In recent years, there are few areas of society that have been prioritized lower than Defense - both in political circles and in the media. Defense and security policy scores low among our political representatives, and the media's interest and expertise, with a few exceptions, is mostly absent.

During the 1980s the size of the Swedish army was around 180,000 soldiers and was slowly increased as time progressed until around 1988.

The end of the Cold War led to a massive restructuring of the Swedish Army. Every year after 1988, the Army discharged around 40 000 conscripts and recruited only 20 000, so that by 1995 the size was down to 80 000 soldiers. Around this time the compulsory service obligation was further reduced to 10 months, reserve service became more flexible, and changes made in enforcement so that forceful enforcement became withdrawn as policy.

By 2004 the size of the Swedish Army was down to 60 000 soldiers, and in 2013, three years after the end of conscription, the size was at an all-time low of just 16 000 soldiers, though the army plans to reach a level of 50 000 professional soldiers by 2020, mostly through a large media campaign.

Sweden and Finland are not members of NATO. Both countries are members of the EU, but the union has no army or defense pact.

The defence of Finland’s territory is based on the large reserve made out of conscription. Annually, the Army’s eight brigade-level units train around 20,000 conscripts. Refresher exercises, which maintain reservists’ skills, involve thousands of reservists each year, writes the Finnish Army on its website.

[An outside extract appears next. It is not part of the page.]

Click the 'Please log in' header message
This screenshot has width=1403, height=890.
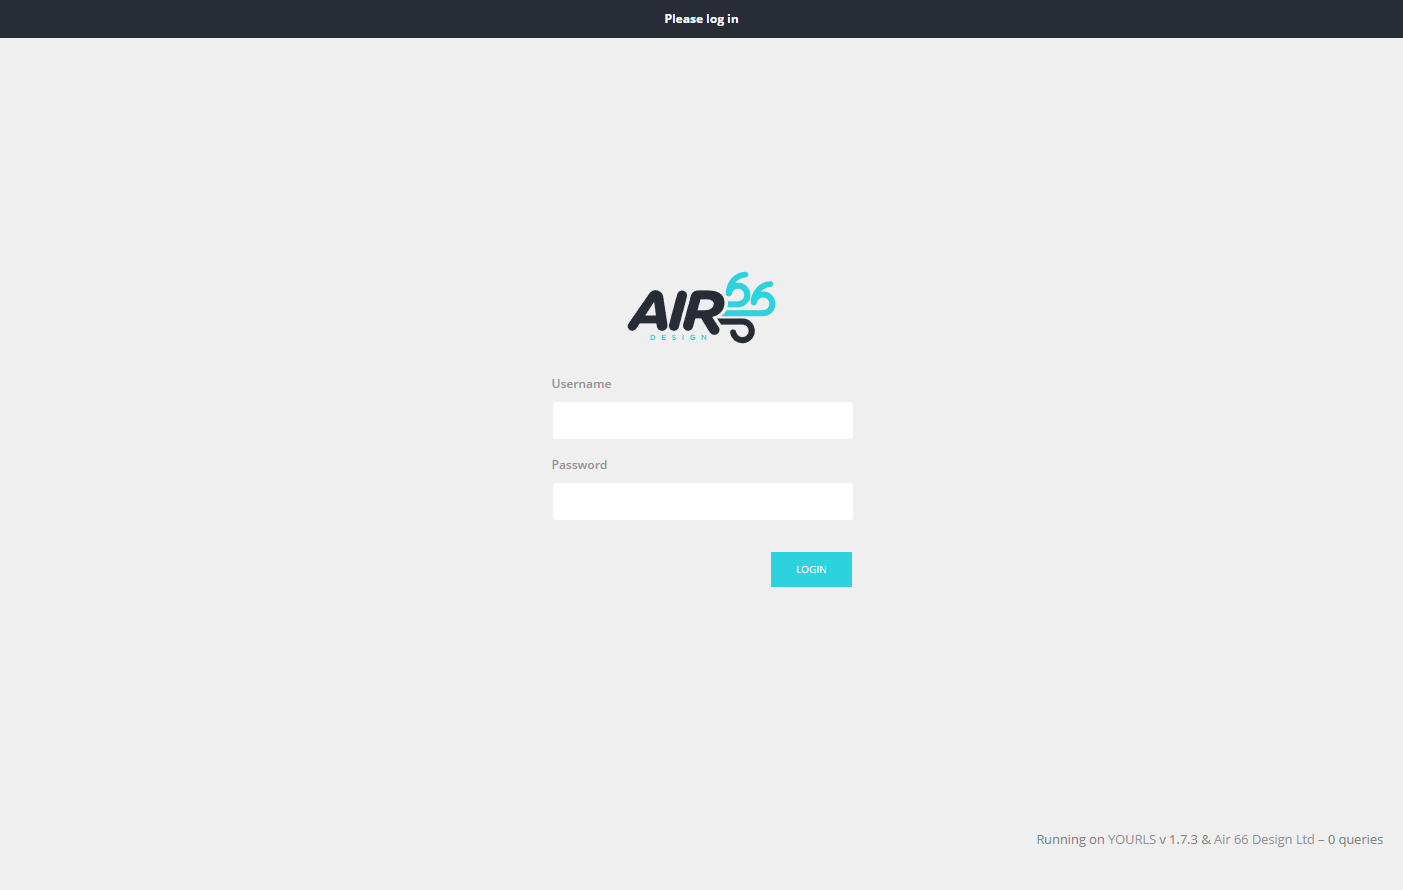pos(701,19)
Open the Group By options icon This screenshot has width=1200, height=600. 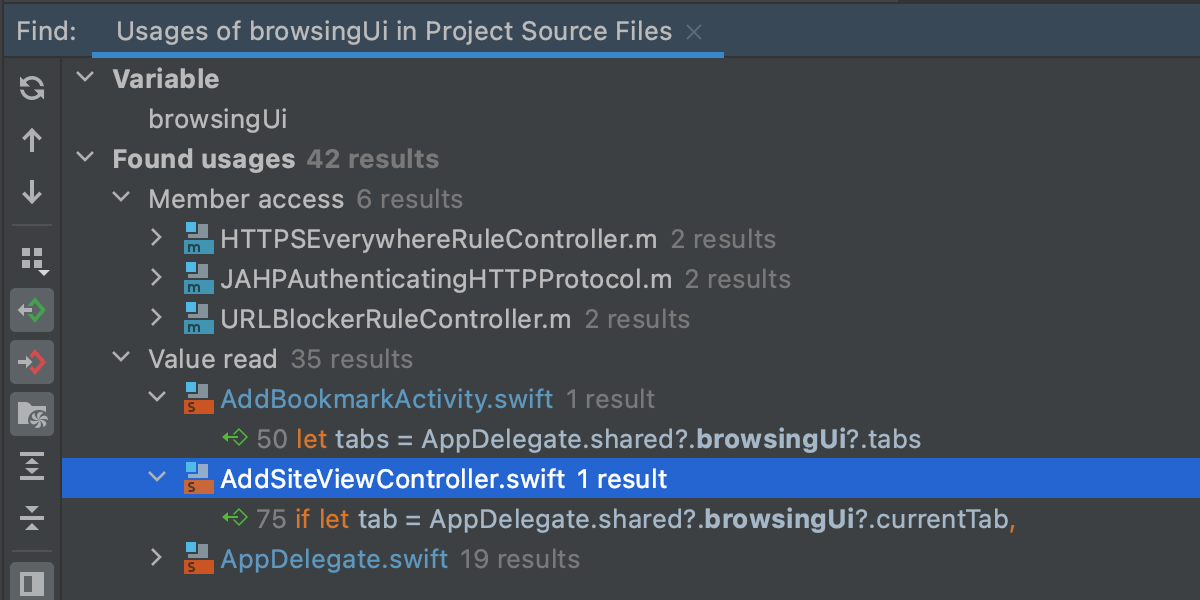[32, 260]
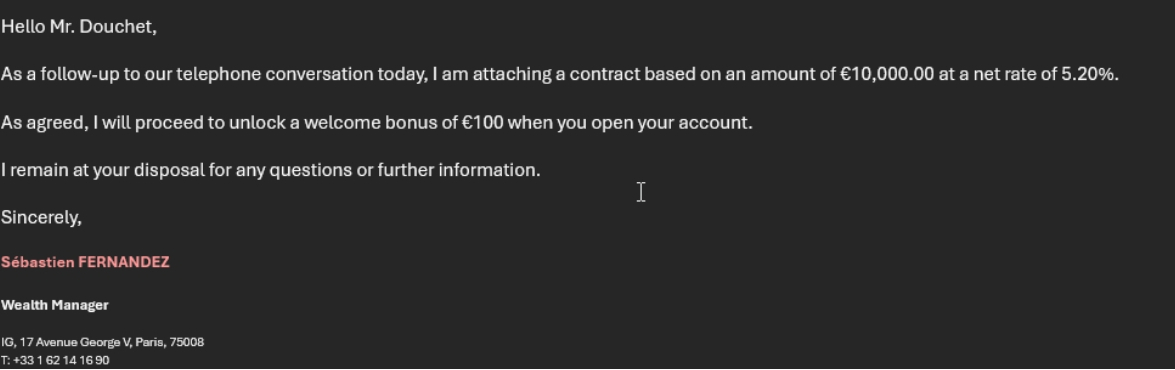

In Norway, which is member of NATO, the army only gets the spotlight when debates arise in the wake of budget cuts and "restructuring".

Ten years after WWII, the Norwegian army consisted of a standing army brigade and ten mobilization brigades. When the cold war ended, the army downsized, and currently consists in total of around 9,500 men, and has no longer any ambition of invasion defense.

In 2008, said Major General Robert Mood, that we have a "micro-defense". In reality politicians and civil servants maneuver us slowly but surely towards a controlled liquidation of the defense. The most serious consequence is that the army, our largest and most important military branch, in the last few years has not been able to act as an effective first line of defense.

Today's army is in practice Brigade North (just under 5,000 troops) with three manoeuvre battalions, as well as management and support departments. Manoeuvre Battalions are those who fight ground war, such as infantry and tanks.

"If we gather the whole army, we are able to control an area between Sinsen and Røa (11 km of Oslo). Alternatively we can defend one landing facility for oil and gas in an efficient way - assuming we had air defense, which we do not have.", stated Mood.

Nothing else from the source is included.